Olympics local legacy: What can Cambridge gain?
In the wake of a County Council statement on local legacy, Anya Muir Wood investigates what’s actually being done
London 2012 promised to deliver a great deal, both in sporting achievements and an enduring legacy to carry the spirit of the Olympics beyond the summer hype. This legacy has been talked about in numerous different ways, and this week Cambridgeshire County Council released a statement about how they were “working to develop a lasting legacy” that would benefit residents throughout the area.
The Council emphasised the successes of the British Olympic endeavour: from the athletes’ incredible demonstration of hard work, to the volunteers that enabled events to run smoothly, to the “public who became part of the spirit of London 2012”. It is these enthusiastic and engaged spectators, both at the stadium and those watching from afar, who can hopefully seek to benefit from the Olympic legacy.
On a local level, Cambridgeshire was praised by Councillor Martin Curtis, Lead Member for Olympic and Paralympic legacy at Cambridgeshire County Council, for grasping “the once-in-a-lifetime opportunity presented by the games”. Residents took part in the torch and lantern relays and the events themselves, and the county has whole-heartedly “enjoyed playing their role in Great Britain's glory at the greatest sporting event in the world”.
The need to maintain the momentum of this interest was addressed by the Councillor as he laid out plans for athletes, Torchbearers and Gamesmakers to be celebrated as they visit five schools across Cambridgeshire and Peterborough this week to talk to children. Members of the council also discussed a variety of initiatives, such as “cycling projects to establish Cambridge and the county's reputation”. The Council is clearly keen to emphasise that they are working to “ensure the legacy of the Olympics continues through all our actions in the months and years to come”.
This ambition is clearly a challenge to implement. The notion of legacy has been banded around so liberally that it has lost some of its drive and even diluted the Olympic spirit. There is evidence of people taking legacy into their own hands as membership of sport clubs is on the rise, more people are cycling to work and there is a heightened interest in world-class sport. But a lot of the talk about legacy is just that: all talk and no action. Even after reading ‘The Cambridge Olympic Plan’, I’m still none the wiser as to when we might actually physically see a solid example of Olympic legacy in our local community.
The Cambridge Union Society hosted a panel of renowned Olympians this week, and they were asked about their views on London 2012’s legacy. Tim Baillie, winner of Team GB’s first gold medal this summer in C2 canoe slalom, highlighted that hosting the games had provided “a very rare resource” by building world-class sporting venues that open up participation to the public. Josie Pearson, 2012 Paralympic champion in F51 discus, believed London set a very high benchmark for changing preconceptions about Paralympic sport and showing that disabled athletes are “still elite athletes”.

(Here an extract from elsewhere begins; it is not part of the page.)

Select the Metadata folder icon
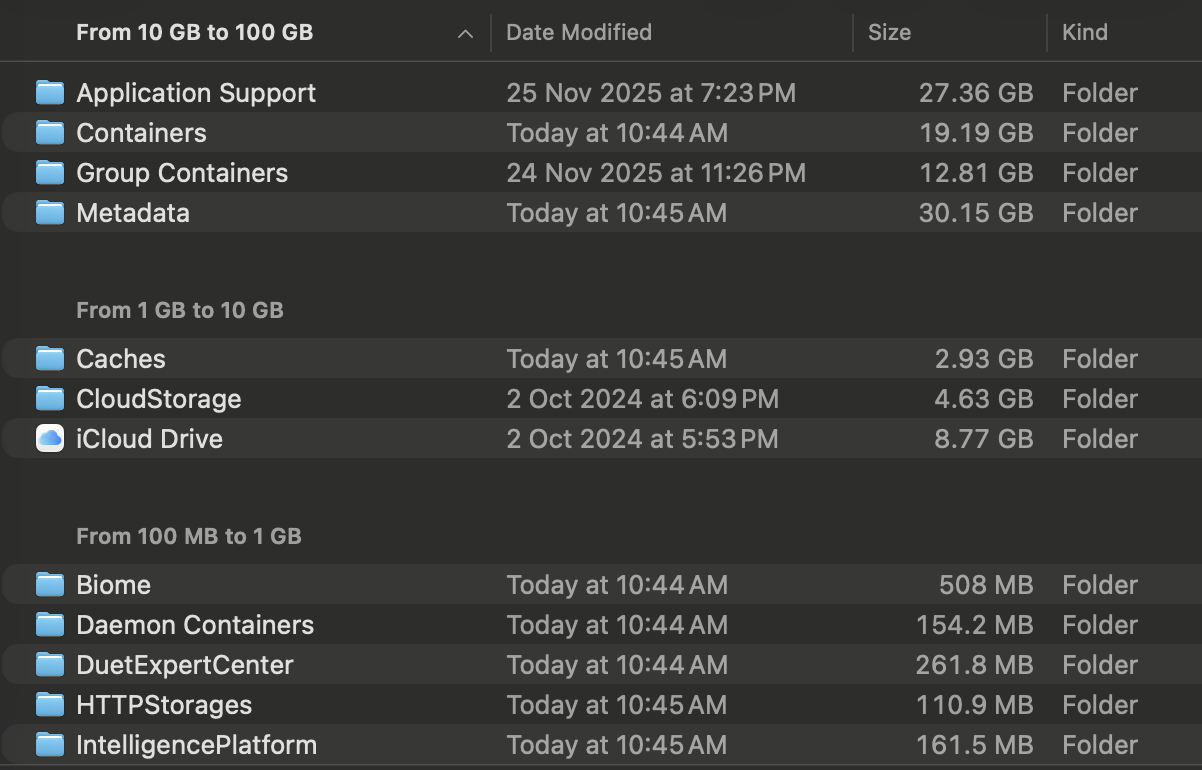This screenshot has height=770, width=1202. point(50,213)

Dan Gordon, 2004 European Paralympic cycling champion for 1km Time Trial and Match Sprint, said he was taken aback by the interest in the London Paralympics and believed sport is a very powerful medium to build public spirit and unite people. However, as a now retired athlete who also lectures at Anglia Ruskin, Dan can take a step back from the Olympic buzz in order to express his concern about legacy being a “very woolly” idea. Government policy tends to sidestep around making concrete plans to pursue real aims, instead ambiguously promising, as Cambridge County Council has done, to “work hard with all our partners to make sure the enthusiasm of the summer does not die."

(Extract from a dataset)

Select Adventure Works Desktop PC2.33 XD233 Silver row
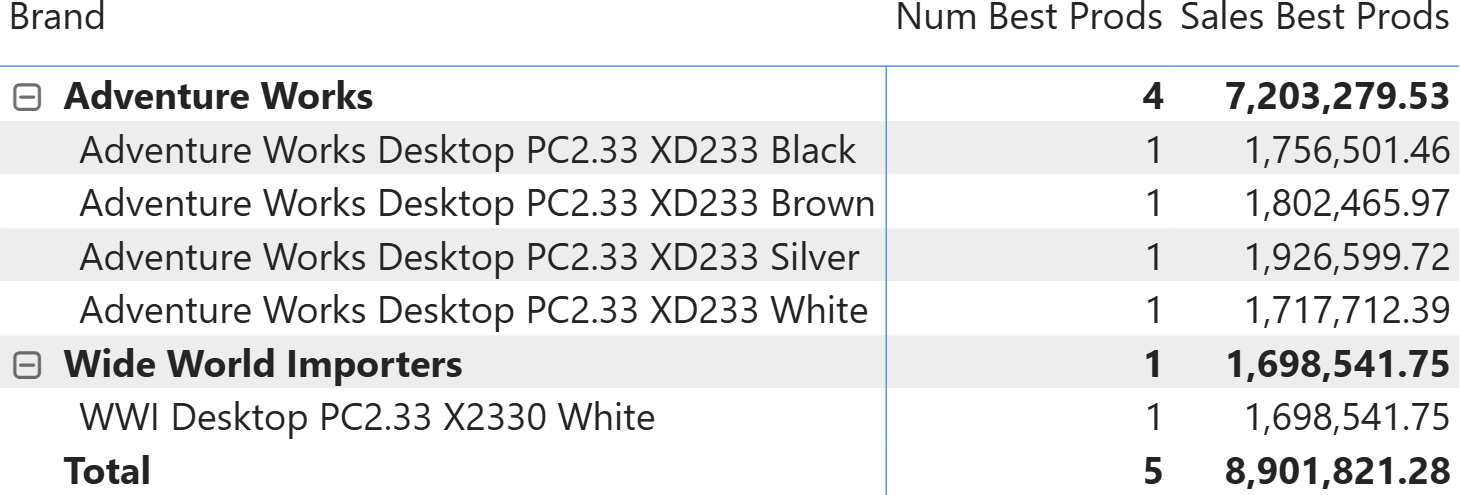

Waiting on the government and local councils to make good on these illusive promises may take some time, as the bureaucracy and need for funding holds back many initiatives. But it costs nothing to heed the Councillors advice that “the feelings and emotions we all went through during the spectacular summer of sport should never be forgotten”. Legacy is as much about what you can take from the London 2012 Olympics as it is what politicians can deliver.